You're right, there is a minimum amount of CHO that your body requires. However, if done correctly, low-carbing balances minimal carb intake with gluconeogenesis from protein intake to meet your body's minimum requirement, as Gerri says. Gluconeogenesis from protein is the reason why people lose muscle mass if they just cut calories accross the board when they diet. With no extra source of dietary protein to turn to, your liver will call on your muscle to be broken down for gluconeogenesis. Gerri quotes a 58% conversion from protein to glucose, but that number varies a lot from study to study. 58% is near the upper limit, but given that carbs are restricted, I'd imagine that number is attainable.
Really, the point is just to provide enough protein to fuel gluconeogenesis.
Higher fat is required because gluconeogenesis actually requires energy to run, so with lower carb, your body turns to fat to produce the energy needed for running both gluconeogenesis and daily activity. That's where the ketones come in.
Burning ketones is really just a stop-gap measure once liver glycogen is significantly reduced enough to affect bloodglucose balance. Once gluconeogenesis kicks in, there's plenty of glucose being produced to maintain BG levels and run your brain and heart.
So, technically, even though you are cutting dietart carbs significantly, there really isn't a CHO deficeiency.
Ive been trying to cut carbs too, ive lost like 20 pounds, my carb ratio is I:C is 1:4, I go threw 300 units in about 2 1/2 days. I wish my body didnt require so much insulin. Im a type one but i didnt carb count before the pump now i do, I would just do 25 units for breakfeast, lunch, 30 to 35 for dinner. For stuff like the chinese buffet i would do like 45 to 50 units.
"As long as I give myself proper insulin for the carbs I don't have a problem with my BG being out of control after meals regardless of whether I have 200 carbs a meal or 60."
1. I'm going to postulate that this is true. That you have *good control* and do not have any difference in control no matter how big a meal you eat. (This is definitely not the case for me.)

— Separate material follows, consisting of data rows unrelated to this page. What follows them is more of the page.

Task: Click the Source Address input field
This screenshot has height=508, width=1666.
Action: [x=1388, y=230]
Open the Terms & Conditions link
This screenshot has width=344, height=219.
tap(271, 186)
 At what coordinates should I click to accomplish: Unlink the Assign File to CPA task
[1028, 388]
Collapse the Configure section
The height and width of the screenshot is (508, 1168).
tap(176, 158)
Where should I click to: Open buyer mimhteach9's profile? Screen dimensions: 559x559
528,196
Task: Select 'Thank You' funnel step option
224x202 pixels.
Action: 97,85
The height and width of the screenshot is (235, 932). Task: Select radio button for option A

Here's my take/understanding/not a doctor/I could be wrong:
Given (1) there is very little benefit other than the benefit that any person might derive. Type 1 is primarily the loss of an automatic mechanism that you must replace with a manual one. If you were theoretically able to maintain exactly the same glucose profile as the automatic mechanism, you would have no symptoms and be in the same boat as everyone else. The DCCT trial effectively established this. Having diabetes does not cause the complications. Diabetes causes loss of the automatic mechanism to regulate blood sugar. The resulting high blood sugar causes the complications.

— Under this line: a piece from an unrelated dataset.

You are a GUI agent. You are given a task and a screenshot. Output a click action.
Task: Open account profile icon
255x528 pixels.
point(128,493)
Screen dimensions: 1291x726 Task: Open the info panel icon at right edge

However, even diabetics with "good control" can often have cumulative damage at some point that will affect them adversely. The degree of good control will essentially push that damage farther into the future. At this point, many of the things that affect other people (such as heart disease/etc...) are much more common in diabetics. So, the healthy things in life that reduce heart disease, etc..., will be that much more important for you (us). So, in this manner, even though your control was unaffected by your carb choice, it could be that a poor carb choice will still affect you disproportionately because of your diabetes.

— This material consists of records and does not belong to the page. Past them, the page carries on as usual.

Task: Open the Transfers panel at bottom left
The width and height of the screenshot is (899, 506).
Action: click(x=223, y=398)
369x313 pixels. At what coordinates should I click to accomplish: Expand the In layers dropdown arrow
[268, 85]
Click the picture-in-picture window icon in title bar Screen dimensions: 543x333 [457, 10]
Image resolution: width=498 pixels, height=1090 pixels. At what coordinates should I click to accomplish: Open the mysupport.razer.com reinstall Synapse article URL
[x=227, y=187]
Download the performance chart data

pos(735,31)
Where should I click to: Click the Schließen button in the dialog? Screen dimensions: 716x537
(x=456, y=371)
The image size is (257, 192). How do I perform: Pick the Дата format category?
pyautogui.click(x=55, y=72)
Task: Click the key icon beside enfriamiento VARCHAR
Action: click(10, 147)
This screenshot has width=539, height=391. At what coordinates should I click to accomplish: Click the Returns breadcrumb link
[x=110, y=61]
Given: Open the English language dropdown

Ultimately, you need to do what is right for you. If you are healthy and can maintain good A1c's with consistently low variance in daily blood sugar (not a lot of highs and lows that average out), don't sweat the low carb diet. The low carb diet can be a great tool for some of us. Same as insulin pumps. If it helps your control and you find it more convenient, fine. If you are doing great without it, more power to you. If someone is proselytizing low-carb, ignore it. But make sure you are honest to yourself about what good control is!
When I go on a low-carb diet, and it has amazingly great impact on my BG.
Here's one reason why:
My I:C is 1:5 and my ISF is 20.
Let's say i eat a 15 carb meal and my starting BG is 100. Even if I FORGET TO TAKE A SHOT, my after meal BG will be 160. The largest expected error to the high end is still within a postprandial range. Nice.